Influence of Operating Temperature on Crack Growth Characteristics and Fatigue Life Prediction of Carbon Black-Filled Hydrogenated Nitrile Butadiene Rubber

Rubber is widely used in situations involving cyclic loads, and the influence of temperature on rubber properties is particularly pronounced under cyclic loading. In this study, mechanical property tests and crack propagation tests of carbon black-filled hydrogenated nitrile butadiene rubber were conducted at four different operating temperatures. Based on the results of the crack propagation tests, the temperature-dependent characteristics of the Paris–Erdogan parameters and strain energy density were clarified. The Paris–Erdogan parameters were successfully expressed as a function of temperature. The strain energy density, on the other hand, exhibited the property of being strongly influenced by factors of strain, loading frequency, and others, while the temperature dependence was weak. On this basis, the unified fatigue crack growth kinetic model was constructed at multiple temperatures. The model results can match the experimental data well, particularly at temperatures of 60 °C and 80 °C. Finally, the fatigue life prediction model at different temperatures was constructed by combining the fatigue life test results.
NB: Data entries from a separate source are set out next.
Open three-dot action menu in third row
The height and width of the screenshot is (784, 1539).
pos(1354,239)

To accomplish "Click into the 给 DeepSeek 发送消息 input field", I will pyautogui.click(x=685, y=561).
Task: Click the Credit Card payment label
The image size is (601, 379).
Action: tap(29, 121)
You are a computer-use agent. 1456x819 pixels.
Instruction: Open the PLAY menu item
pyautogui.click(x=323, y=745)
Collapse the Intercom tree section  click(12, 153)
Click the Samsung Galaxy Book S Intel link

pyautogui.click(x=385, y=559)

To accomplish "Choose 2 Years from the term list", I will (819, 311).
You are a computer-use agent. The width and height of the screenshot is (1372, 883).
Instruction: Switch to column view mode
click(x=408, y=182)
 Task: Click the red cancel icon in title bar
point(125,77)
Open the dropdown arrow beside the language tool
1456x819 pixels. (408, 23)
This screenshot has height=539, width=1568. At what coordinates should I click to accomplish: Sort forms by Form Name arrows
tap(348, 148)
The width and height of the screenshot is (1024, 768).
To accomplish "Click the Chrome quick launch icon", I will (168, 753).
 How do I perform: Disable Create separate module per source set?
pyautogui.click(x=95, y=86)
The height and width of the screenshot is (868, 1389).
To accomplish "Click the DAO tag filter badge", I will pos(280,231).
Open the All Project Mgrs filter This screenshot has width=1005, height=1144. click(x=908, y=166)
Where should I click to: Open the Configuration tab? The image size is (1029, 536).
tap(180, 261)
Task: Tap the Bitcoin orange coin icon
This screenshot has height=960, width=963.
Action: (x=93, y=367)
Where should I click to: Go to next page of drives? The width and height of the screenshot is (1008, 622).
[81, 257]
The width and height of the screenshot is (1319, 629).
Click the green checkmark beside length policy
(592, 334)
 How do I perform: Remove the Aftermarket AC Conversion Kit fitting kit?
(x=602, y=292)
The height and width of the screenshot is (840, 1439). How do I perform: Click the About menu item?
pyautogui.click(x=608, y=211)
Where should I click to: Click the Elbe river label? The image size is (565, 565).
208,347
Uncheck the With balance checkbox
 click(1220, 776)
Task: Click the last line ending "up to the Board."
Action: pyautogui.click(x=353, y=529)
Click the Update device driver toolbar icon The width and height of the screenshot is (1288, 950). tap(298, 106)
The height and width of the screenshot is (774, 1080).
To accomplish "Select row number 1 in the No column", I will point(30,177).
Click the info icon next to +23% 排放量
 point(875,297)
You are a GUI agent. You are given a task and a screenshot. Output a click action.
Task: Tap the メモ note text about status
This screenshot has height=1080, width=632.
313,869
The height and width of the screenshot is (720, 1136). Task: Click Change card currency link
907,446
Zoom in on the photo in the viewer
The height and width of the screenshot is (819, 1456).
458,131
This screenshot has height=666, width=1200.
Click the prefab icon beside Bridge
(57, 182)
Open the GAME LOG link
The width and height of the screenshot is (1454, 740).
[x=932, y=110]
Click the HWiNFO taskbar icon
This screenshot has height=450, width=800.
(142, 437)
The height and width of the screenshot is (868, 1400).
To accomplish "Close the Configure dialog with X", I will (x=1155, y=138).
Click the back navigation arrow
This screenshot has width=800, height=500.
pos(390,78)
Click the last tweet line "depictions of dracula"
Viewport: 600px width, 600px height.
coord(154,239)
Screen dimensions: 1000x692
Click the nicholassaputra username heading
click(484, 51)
The results indicate a correlation between crack propagation characteristics and fatigue life predictions across different operating temperatures, with the predictions agreeing well with the measured life. The models can be used to analyze early fracture behavior or fatigue life prediction of rubber at different operating temperatures and minimize the need for extensive product testing prior to the manufacture of rubber products.